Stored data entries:
========================================
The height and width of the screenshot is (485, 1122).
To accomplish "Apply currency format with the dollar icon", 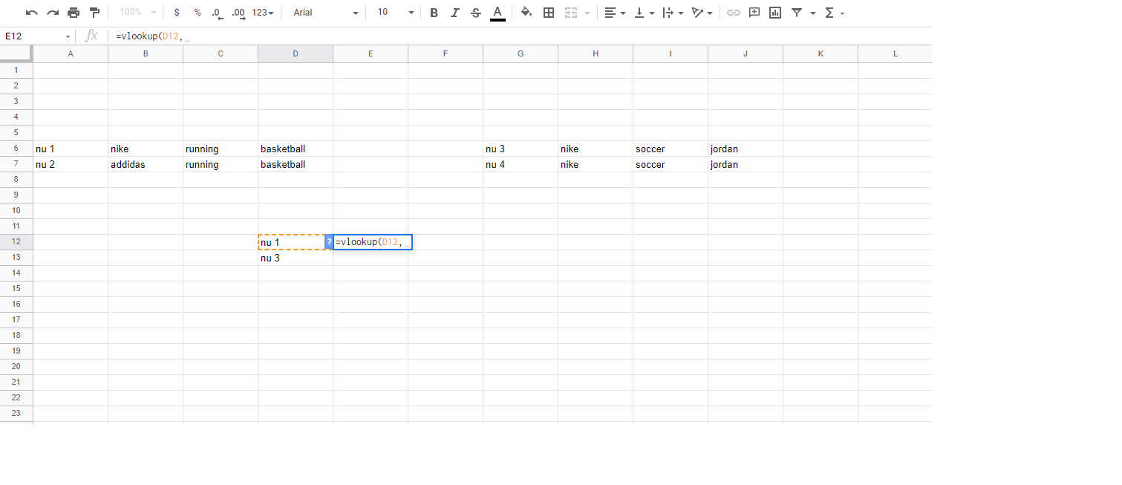I will click(176, 13).
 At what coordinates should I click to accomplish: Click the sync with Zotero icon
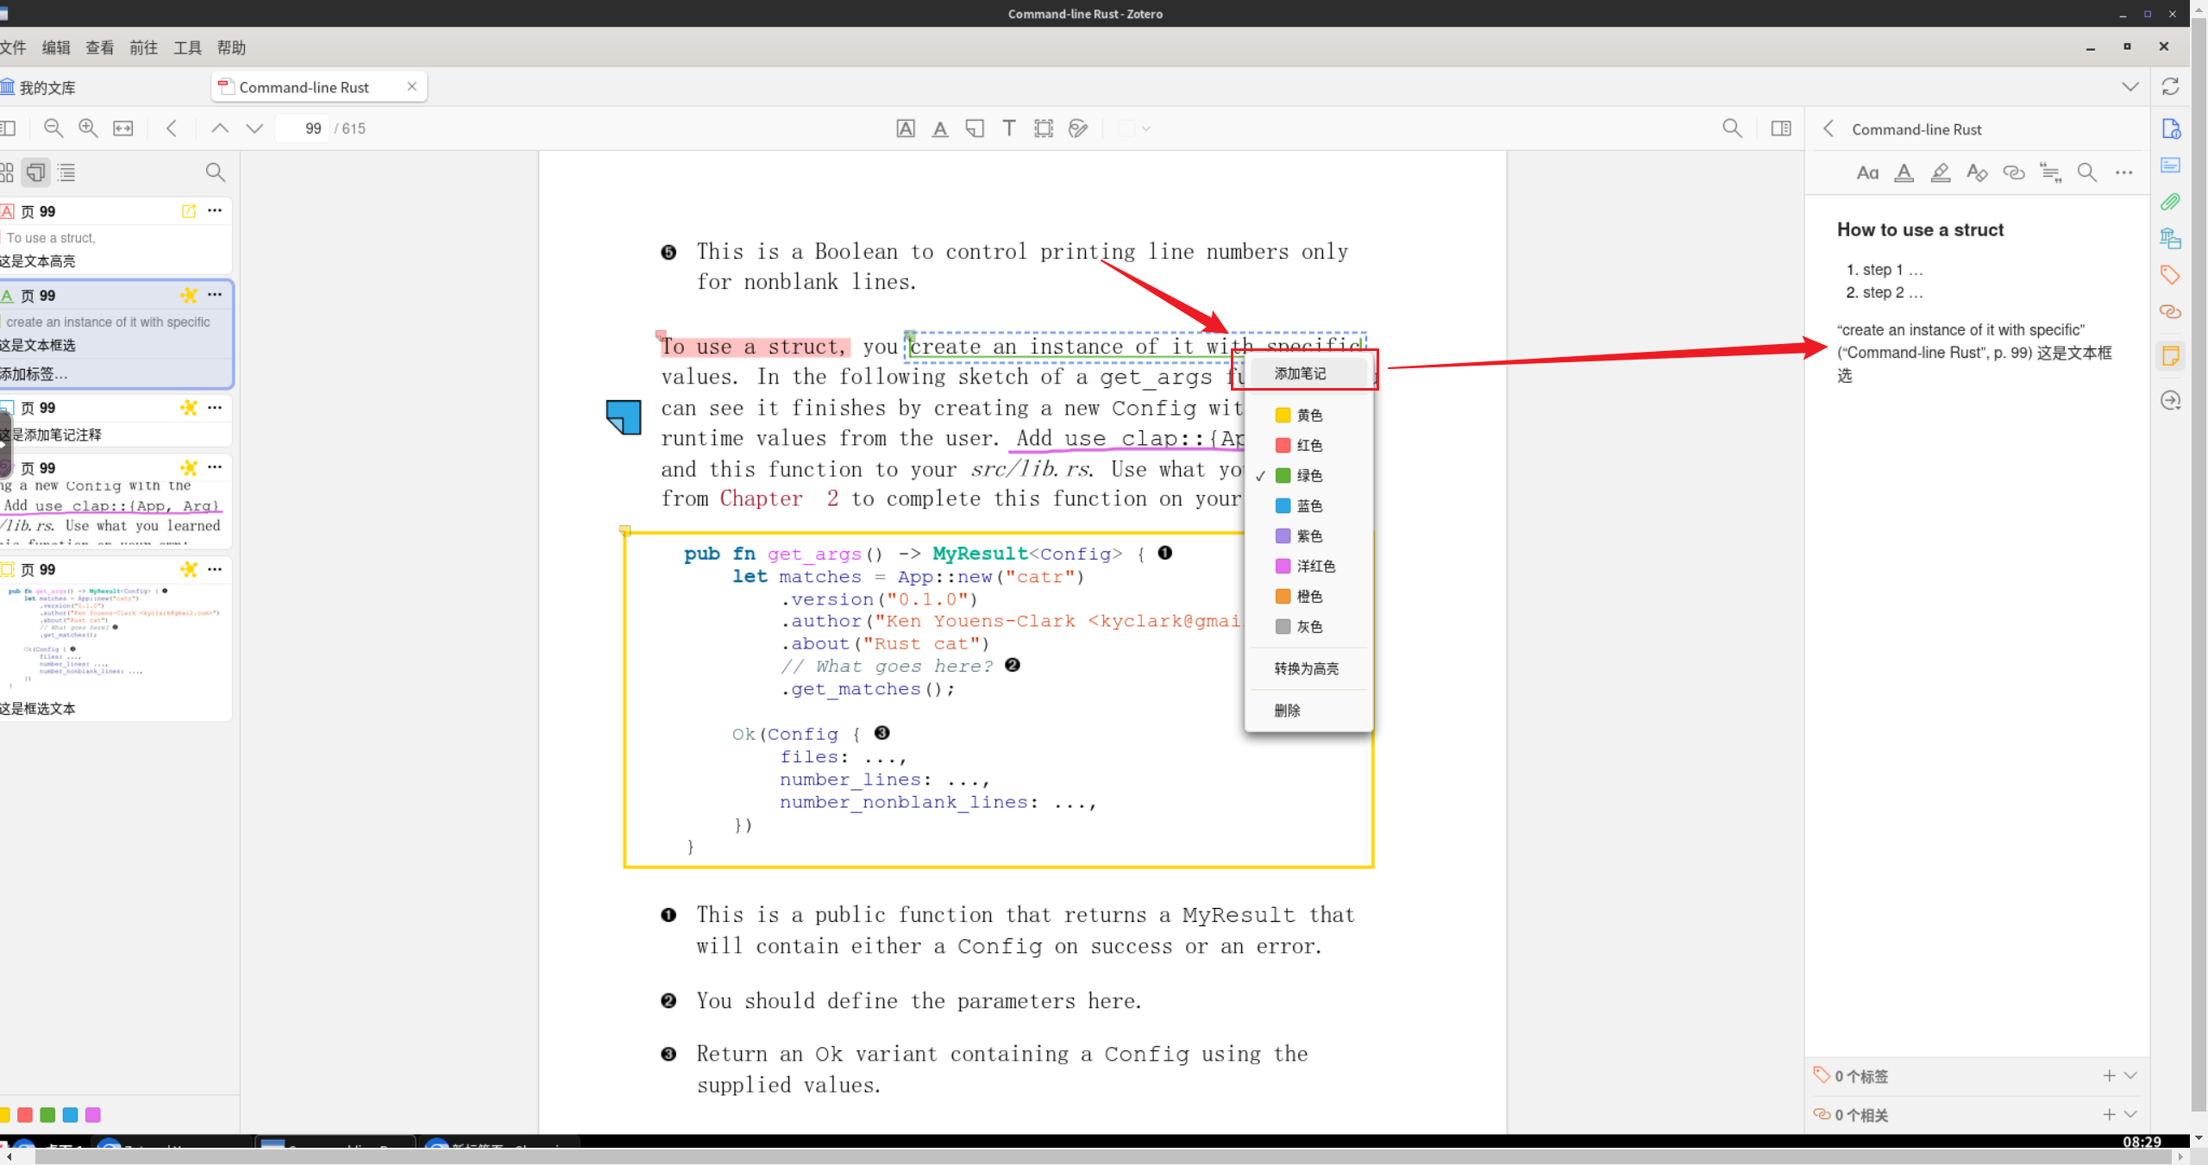click(2170, 86)
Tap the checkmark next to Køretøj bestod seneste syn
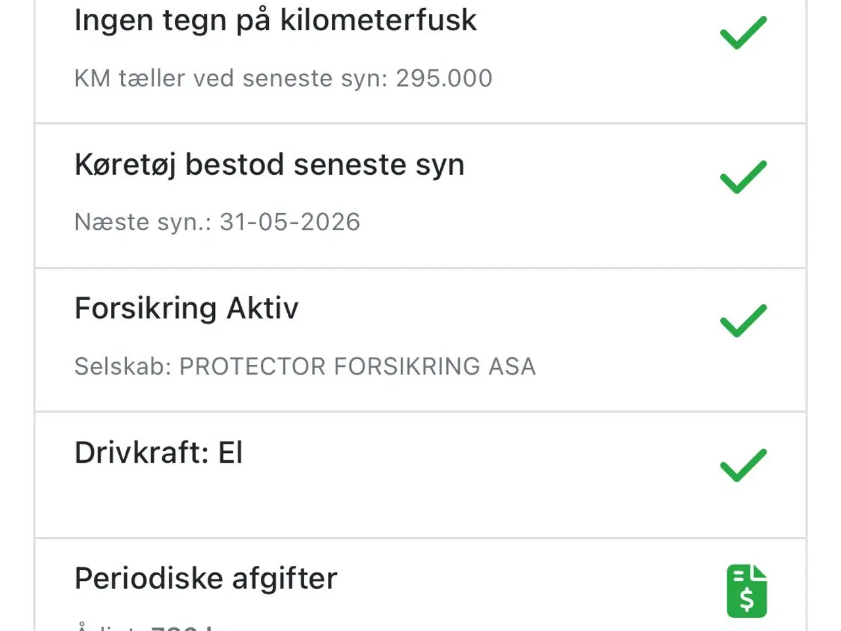 743,177
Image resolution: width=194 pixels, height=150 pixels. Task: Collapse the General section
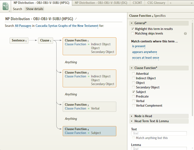pos(132,23)
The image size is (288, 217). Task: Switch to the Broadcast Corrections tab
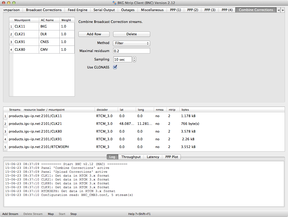pos(44,10)
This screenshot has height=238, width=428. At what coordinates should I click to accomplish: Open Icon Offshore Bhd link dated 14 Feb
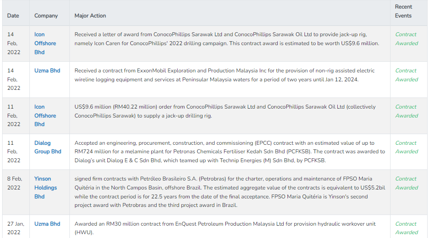[x=45, y=43]
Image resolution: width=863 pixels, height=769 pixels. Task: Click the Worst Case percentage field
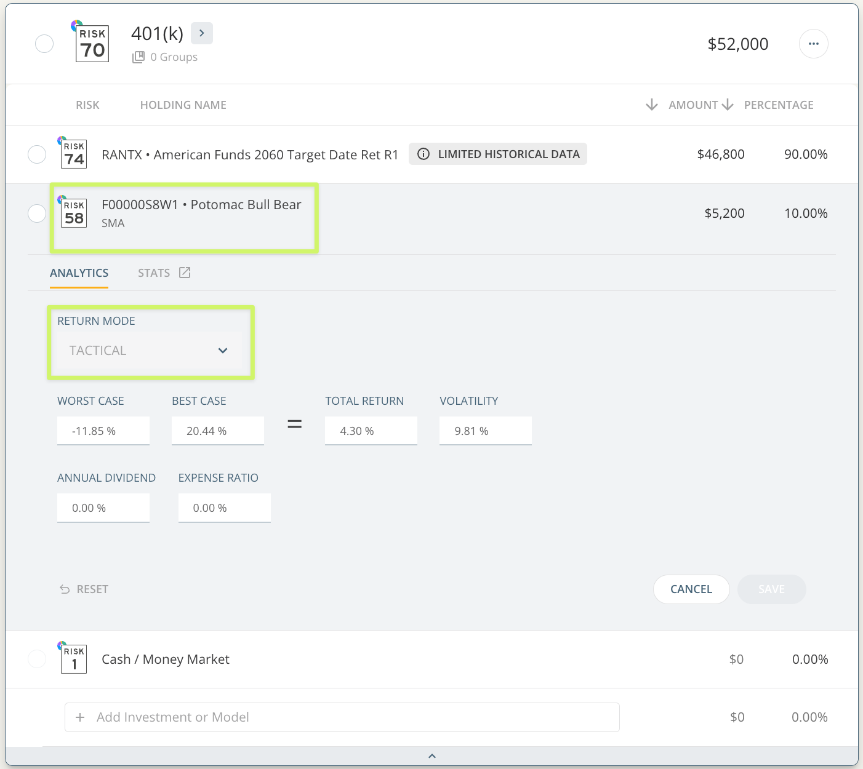point(103,431)
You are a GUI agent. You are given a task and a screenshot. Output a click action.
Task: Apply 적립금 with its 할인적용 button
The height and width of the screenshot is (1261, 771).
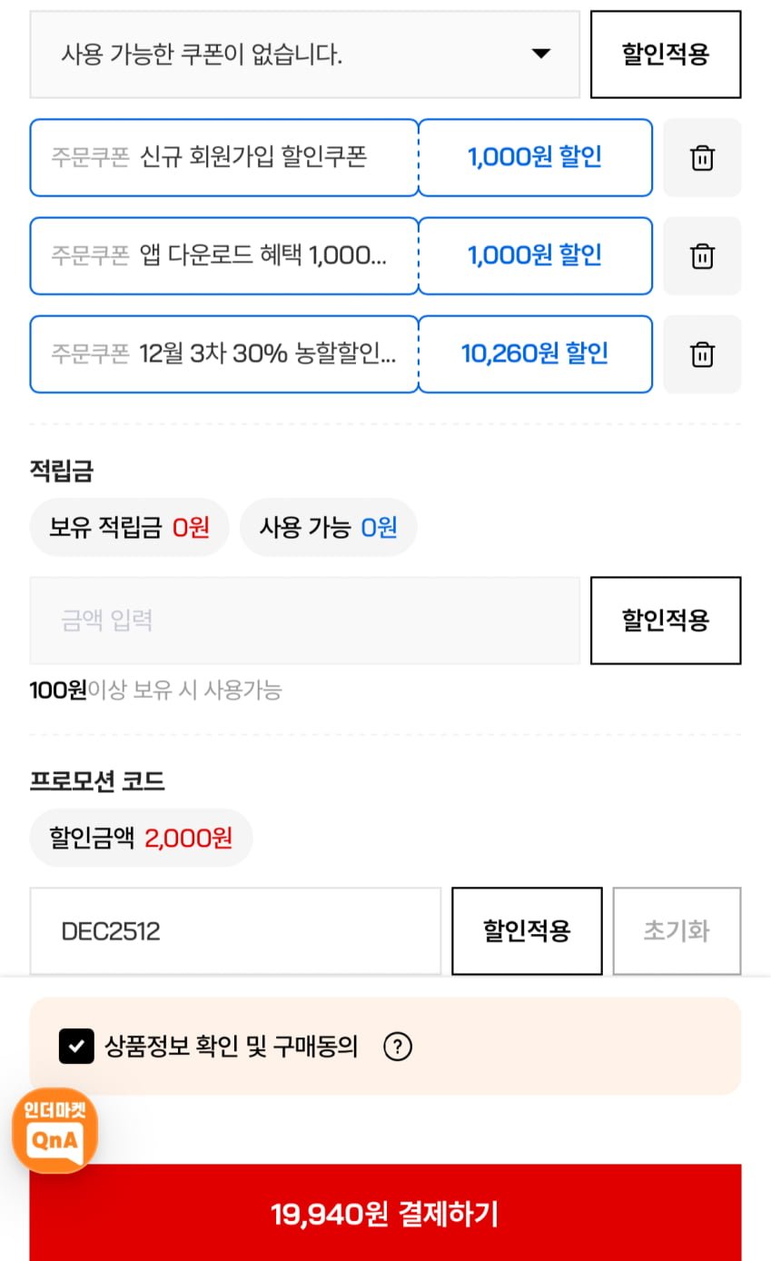click(x=666, y=621)
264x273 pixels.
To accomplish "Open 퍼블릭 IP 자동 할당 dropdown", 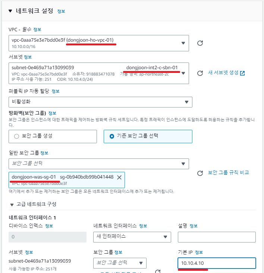I will click(100, 102).
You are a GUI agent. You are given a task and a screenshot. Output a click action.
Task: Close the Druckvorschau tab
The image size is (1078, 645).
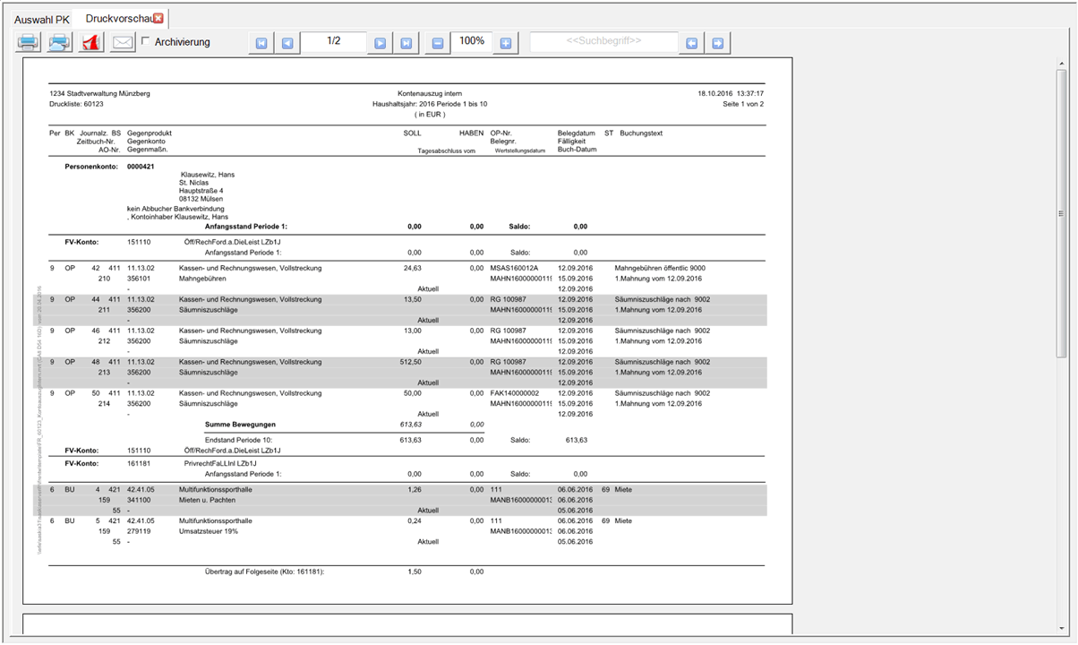pyautogui.click(x=158, y=18)
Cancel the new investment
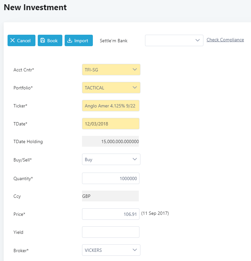 coord(21,41)
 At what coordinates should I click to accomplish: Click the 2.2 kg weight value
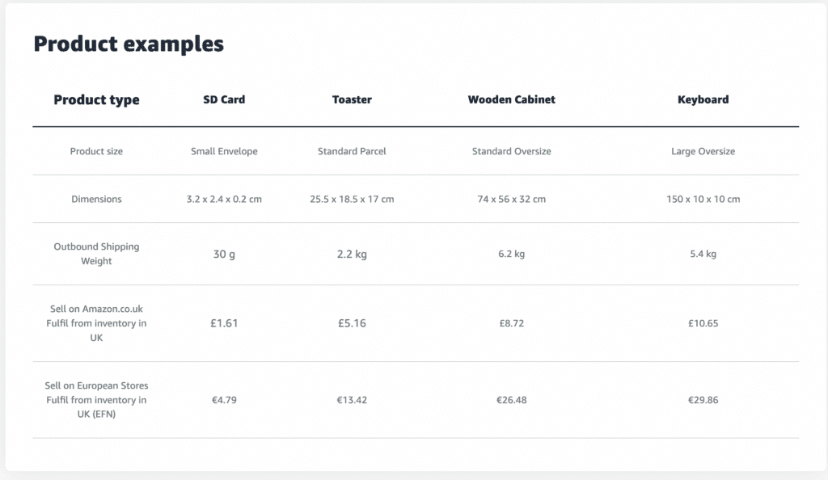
========================================
In the records above, find the line that contains "The image size is (1078, 645)." and repeat exactly that line and all lines after it to the end. Do not include pictures.

The image size is (1078, 645).
pyautogui.click(x=158, y=18)
Cancel the new investment
 coord(21,41)
 At what coordinates should I click to accomplish: Click the 2.2 kg weight value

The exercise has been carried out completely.